Problem statement. The records below need to be set down again exactly; their images stay out.

═════ Given information ═════

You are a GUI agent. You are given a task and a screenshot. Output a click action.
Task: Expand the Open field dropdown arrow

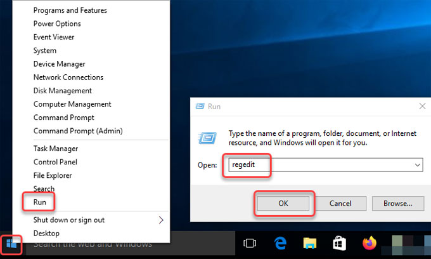pos(417,165)
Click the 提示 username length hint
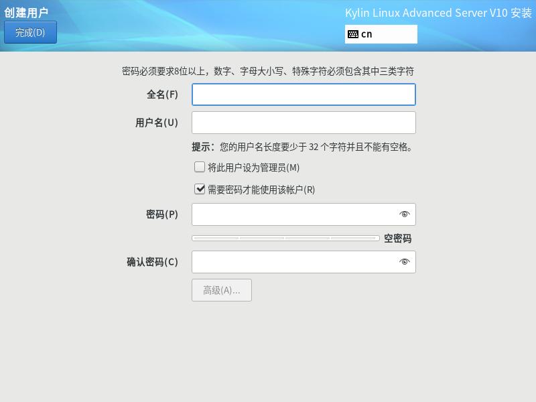The width and height of the screenshot is (536, 402). [303, 147]
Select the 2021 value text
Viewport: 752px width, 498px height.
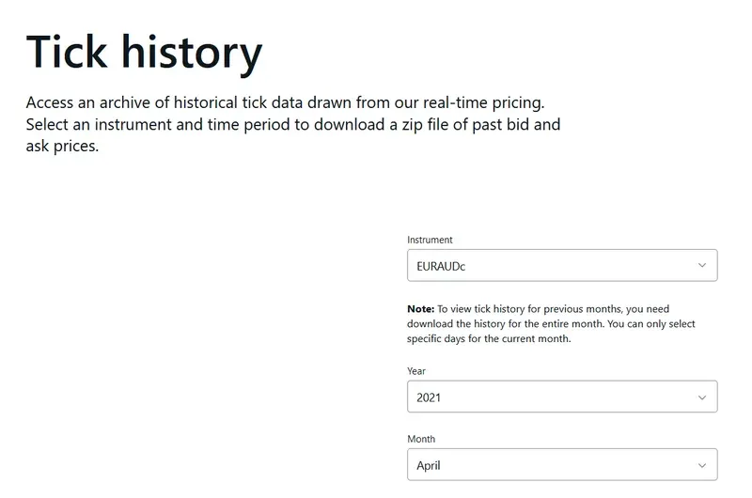429,397
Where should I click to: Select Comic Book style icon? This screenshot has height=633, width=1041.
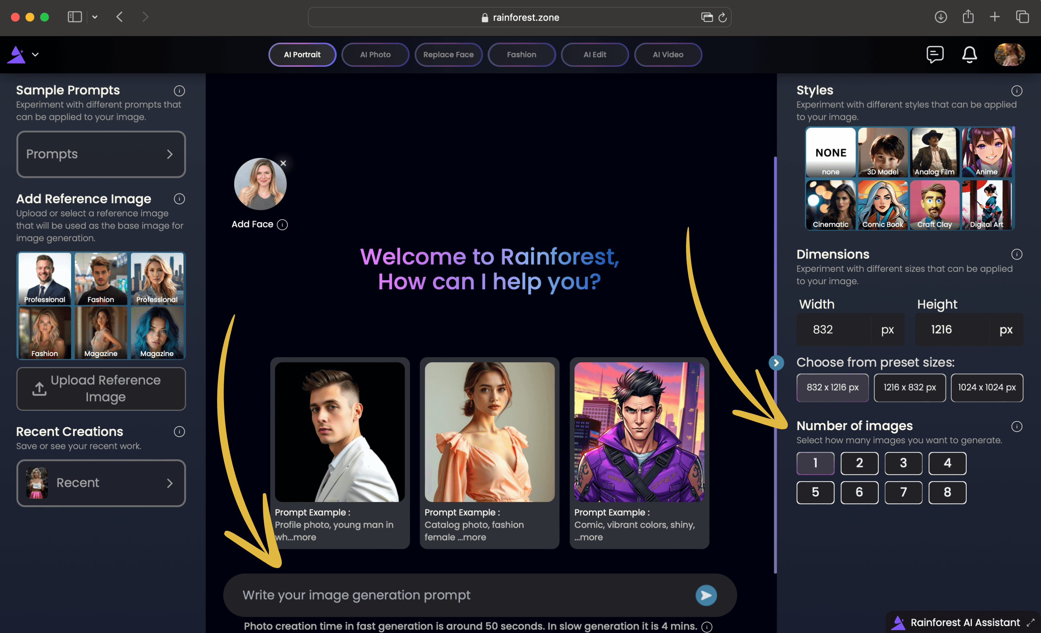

═════

Task result.
You are a GUI agent. You are given a task and a screenshot. Output a click action.
Task: Expand the Open field dropdown arrow

pos(417,165)
Click the 提示 username length hint
The width and height of the screenshot is (536, 402). [303, 147]
Select the 2021 value text
Viewport: 752px width, 498px height.
429,397
Where should I click to: Select Comic Book style icon? This screenshot has height=633, width=1041.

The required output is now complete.